The cybersecurity company claimed in its new The Human Factor 2016 report that 99.7% of documents used in attachment-based campaigns relied on social engineering and macros.
What’s more, 98% of URLs in malicious messages link to executables, or executables inside an archive – which have to be opened by the user.
Similarly, phishing became 10-times more common on social media than malware, with 40% of Facebook accounts and 20% of Twitter accounts claiming to represent a Fortune 100 brand actually being unauthorized.
To mitigate this human-centric shift in attack tactics, organizations need to blend technical and non-technical elements, according to Kevin Epstein, VP of threat operations at Proofpoint.
"Focused, customized training is crucial. Proofpoint's earlier Human Factor research showed increasing susceptibility as people got 'bored'; having experienced users repeat the same course over and over can be counterproductive,” he told Infosecurity by email.
“Modern defense systems can identify particularly problematic users – ‘Mr. or Ms. Clicky’ – and additional defensive measures ranging from delaying inbound email to deliberately exposing those users to a wide range of testing phish and malicious attachments."
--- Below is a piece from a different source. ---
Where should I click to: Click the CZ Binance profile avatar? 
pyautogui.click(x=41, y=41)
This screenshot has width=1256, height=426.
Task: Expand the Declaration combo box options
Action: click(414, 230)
The report also highlighted the growing problem of mobile threats.
Proofpoint discovered a total of over 12,000 malicious mobile apps responsible for more than two billion downloads globally – mainly, but not exclusively, found on rogue Android app stores.
There was also bad news for iOS users. Proofpoint claimed that 40% of large enterprises it studied had malicious apps running from rogue app stores, or ‘DarkSideLoader marketplaces.’
Typically, users are tricked into visiting these online stores and downloading free versions of popular games or banned apps, which often end up containing malware designed to steal information, load backdoors and more. The app stores apparently work even for non-jailbroken devices.